## Material for the task
↓

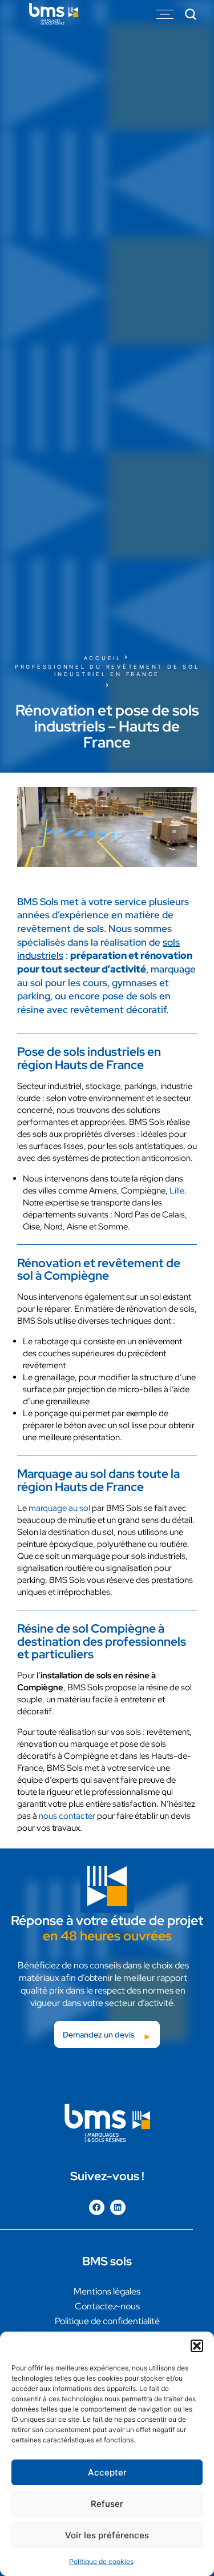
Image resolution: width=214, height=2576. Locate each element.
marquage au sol (59, 1508)
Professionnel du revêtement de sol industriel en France (107, 670)
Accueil (103, 658)
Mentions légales (107, 2291)
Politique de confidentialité (107, 2321)
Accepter (107, 2472)
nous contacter (67, 1816)
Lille (176, 1190)
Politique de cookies (101, 2561)
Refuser (107, 2503)
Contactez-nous (107, 2306)
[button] (197, 2346)
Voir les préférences (107, 2535)
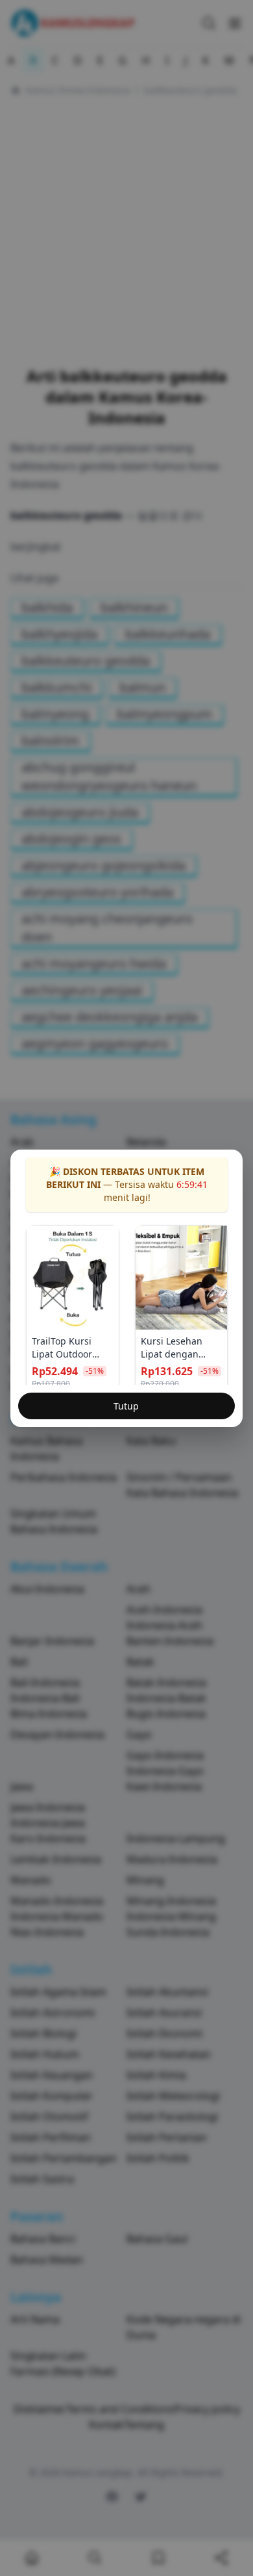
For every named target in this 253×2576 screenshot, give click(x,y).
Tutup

↑

Your reply should hold only the records, duplicated exactly, without any image.

Image resolution: width=214, height=2576. Locate each element.
marquage au sol (59, 1508)
Professionnel du revêtement de sol industriel en France (107, 670)
Accueil (103, 658)
Mentions légales (107, 2291)
Politique de confidentialité (107, 2321)
Accepter (107, 2472)
nous contacter (67, 1816)
Lille (176, 1190)
Politique de cookies (101, 2561)
Refuser (107, 2503)
Contactez-nous (107, 2306)
[button] (197, 2346)
Voir les préférences (107, 2535)
For every named target in this 253×2576 screenshot, give click(x,y).
Tutup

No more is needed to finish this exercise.